This function serves as an interface to the jomo
package and supports imputation of multilevel continuous and categorical data.
In order for categorical variables to be detected correctly, these must be formatted as a factor
variables (see examples).
The imputation model can be specified using either the type
or the formula
argument.
The type
interface is designed to provide quick-and-easy imputations using jomo
. The type
argument must be an integer vector denoting the role of each variable in the imputation model:
1
: target variables containing missing data
2
: predictors with fixed effect on all targets (completely observed)
3
: predictors with random effect on all targets (completely observed)
-1
: grouping variable within which the imputation is run separately
-2
: cluster indicator variable
0
: variables not featured in the model
At least one target variable and the cluster indicator must be specified.
The intercept is automatically included both as a fixed and random effect.
If a variable of type -1
is found, then separate imputations are performed within each level of that variable.
The formula
argument is intended as more flexible and feature-rich interface to jomo
. Specifying the formula
argument is similar to specifying other formulae in R.
Given below is a list of operators that jomoImpute
currently understands:
~
: separates the target (left-hand) and predictor (right-hand) side of the model
+
: adds target or predictor variables to the model
*
: adds an interaction term of two or more predictors
|
: denotes cluster-specific random effects and specifies the cluster indicator (i.e., 1|ID
)
I()
: defines functions to be interpreted by model.matrix
Predictors are allowed to have fixed effects, random effects, or both on all target variables.
The intercept is automatically included both as a fixed and a random effect, but it can be constrained if necessary (see panImpute
).
Note that, when specifying random effects other than the intercept, these will not be automatically added as fixed effects and must be included explicitly.
Any predictors defined by I()
will be used for imputation but not included in the data set unless save.pred=TRUE
.
If missing data occur at both levels of the sample (level 1 and level 2), then a list of two formula
s or type
s may be provided.
The first element of this list denotes the imputation model for variables at level 1.
The second element denotes the imputation model for variables at level 2.
In such a case, missing values are imputed jointly at both levels (see examples, see also Carpenter and Kenward, 2013; Goldstein et al., 2009).
It is possible to model the covariance matrix of residuals at level 1 as random across clusters (Yucel, 2011; Carpenter & Kenward, 2013).
The random.L1
argument determines this behavior and how the values of these matrices are stored.
If set to "none"
, a common covariance matrix is assumed across groups (similar to panImpute
).
If set to "mean"
, the covariance matrices are random, but only the average covariance matrix is stored at each iteration.
If set to "full"
, the covariance matrices are random, and all variances and covariances from all clusters are stored.
In order to run separate imputations for each level of an additional grouping variable, the group
argument may be used.
The name of the grouping variable must be given in quotes.

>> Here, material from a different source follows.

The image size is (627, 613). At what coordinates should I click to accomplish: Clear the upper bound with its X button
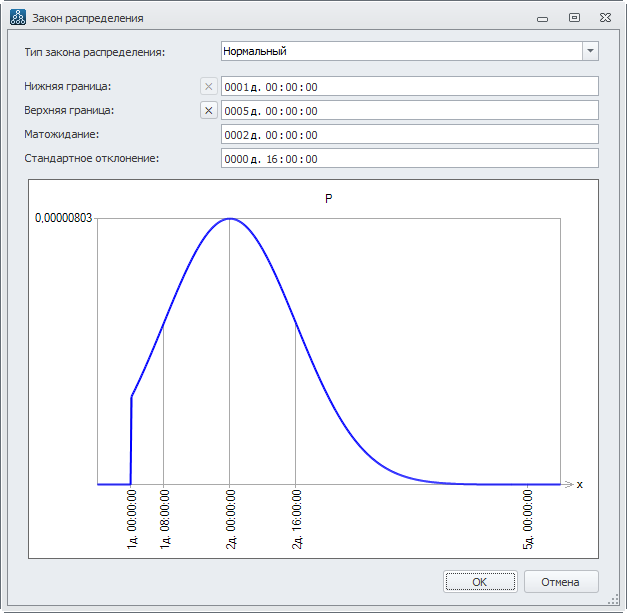208,111
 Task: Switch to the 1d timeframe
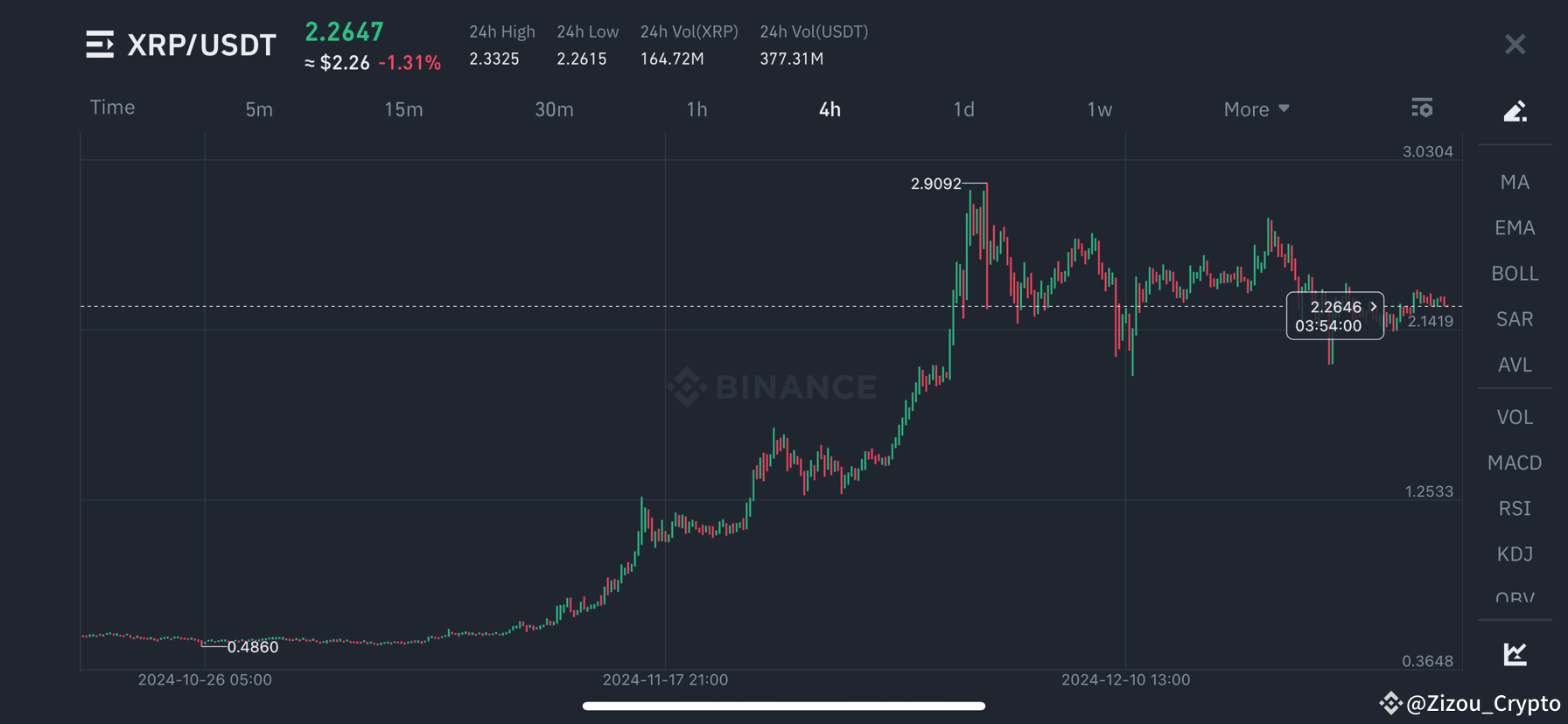tap(963, 108)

As a default prior, jomoImpute
uses "least informative" inverse-Wishart priors for the covariance matrix of random effects (and residuals at level 2) and the covariance matrix of residuals at level 1, that is, with minimum degrees of freedom (largest dispersion) and identity matrices for scale.
For better control, the prior
argument may be used for specifying alternative prior distributions.
These must be supplied as a list containing the following components:
Binv
: scale matrix for the covariance matrix of residuals at level 1
Dinv
: scale matrix for the covariance matrix of random effects and residuals at level 2
a
: starting value for the degrees of freedom of random covariance matrices of residuals (only used with random.L1="mean"
or random.L1="full"
)
Note that jomo
does not allow for the degrees of freedom for the inverse-Wishart prior to be specified by the user.
These are always set to the lowest value possible (largest dispersion) or determined iteratively if the residuals at level 1 are modeled as random (see above).